**Task description**. After finding the line with "Click STRING output" in the entries below, copy that line and each one after it exactly, through the last line, and omit pictures.

**Records for the task**.
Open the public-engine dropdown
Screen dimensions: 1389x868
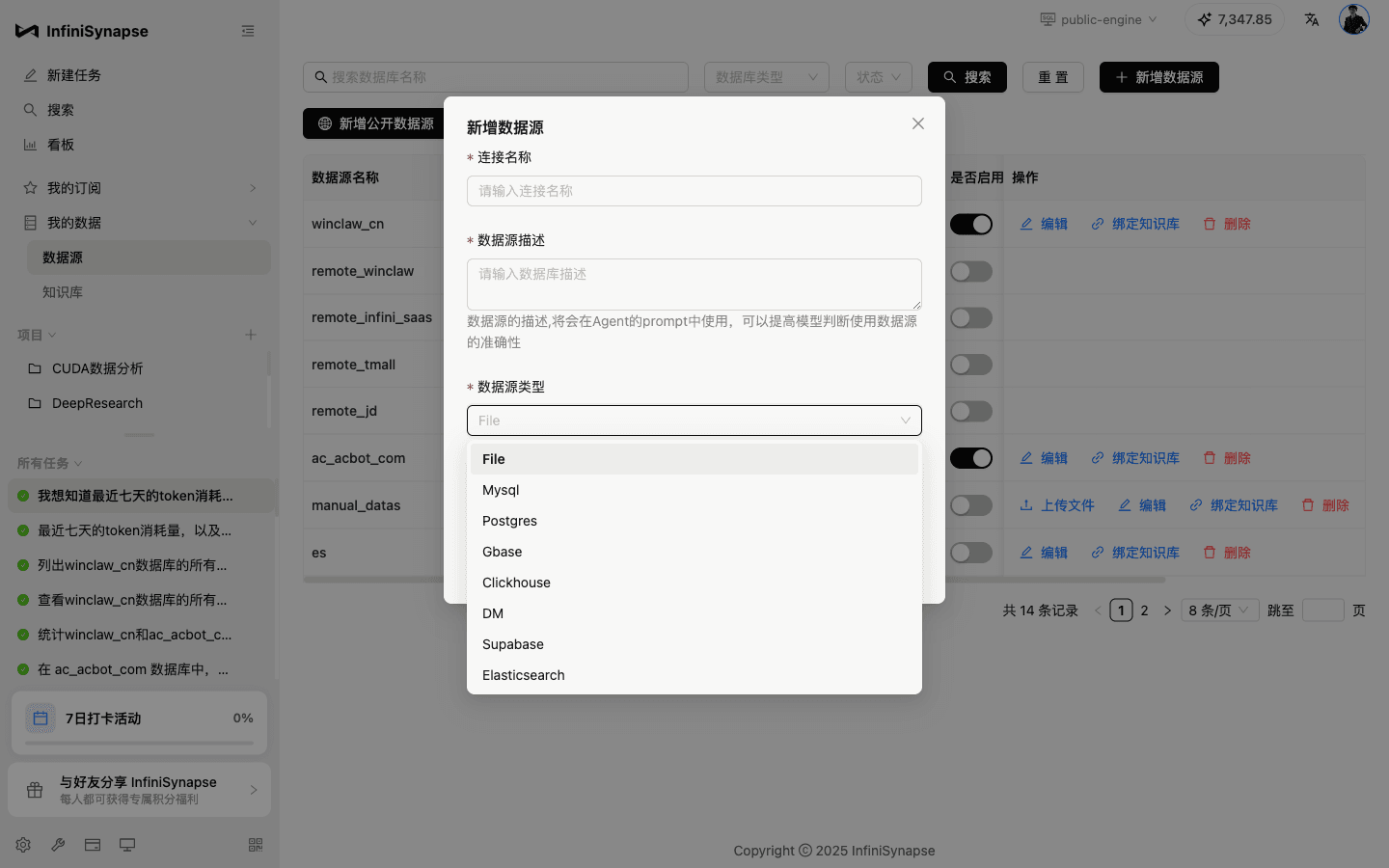click(1098, 18)
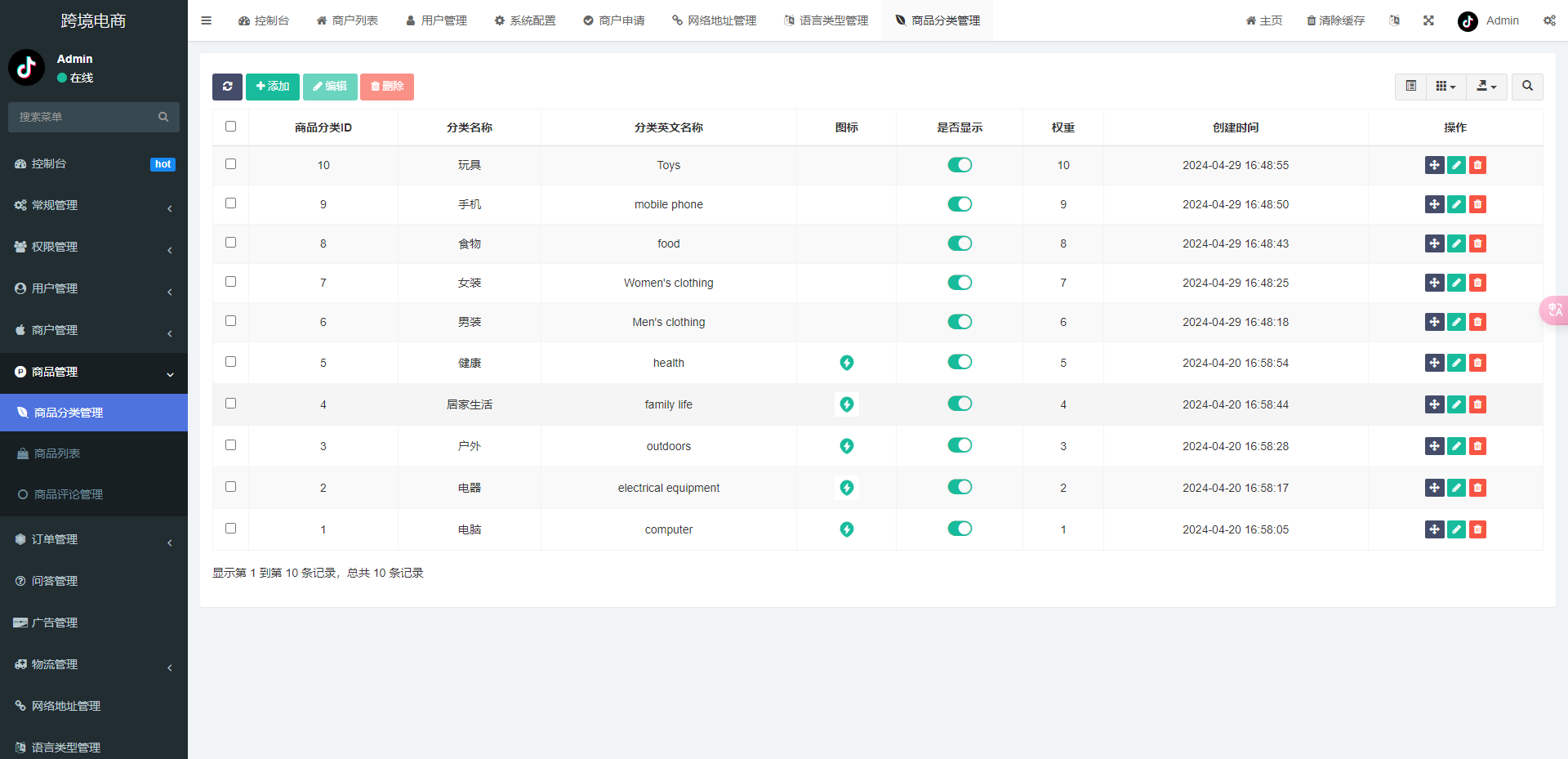
Task: Toggle fullscreen mode icon in header
Action: (1428, 20)
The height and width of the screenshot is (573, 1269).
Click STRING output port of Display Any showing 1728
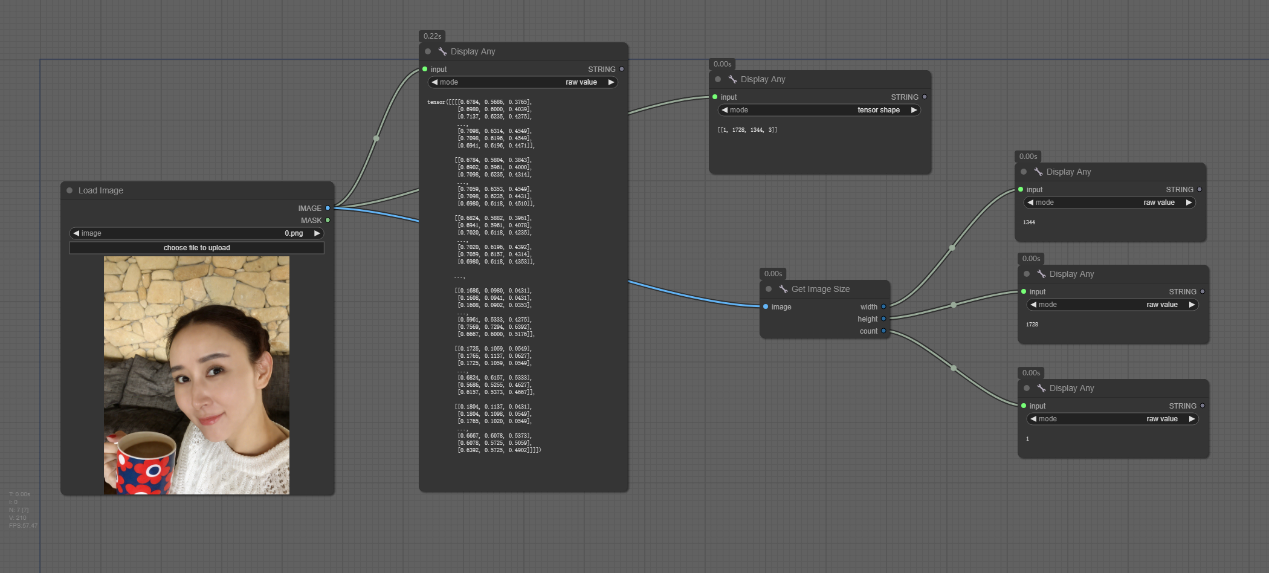point(1202,292)
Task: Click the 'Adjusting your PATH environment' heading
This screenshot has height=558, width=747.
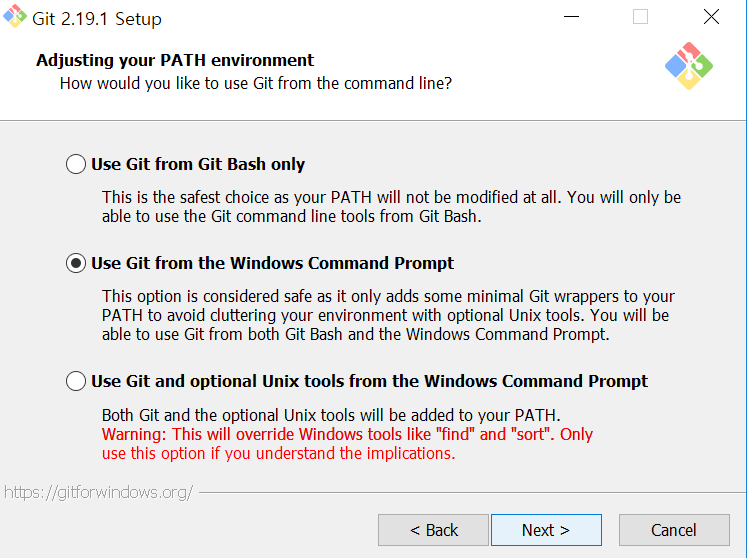Action: 175,60

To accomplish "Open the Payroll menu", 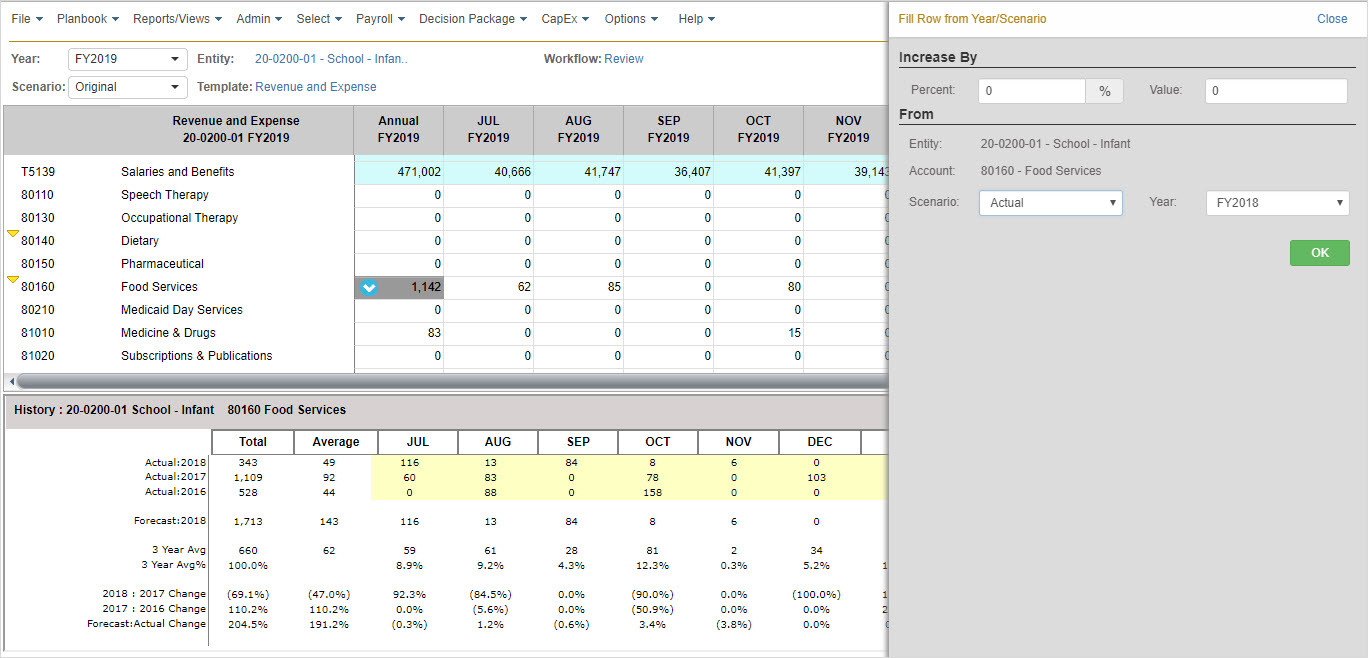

**Completed task**.
Click STRING output port of Display Any showing 1728
point(1202,292)
Task: Click the 'Adjusting your PATH environment' heading
This screenshot has height=558, width=747.
Action: 175,60

To accomplish "Open the Payroll menu", 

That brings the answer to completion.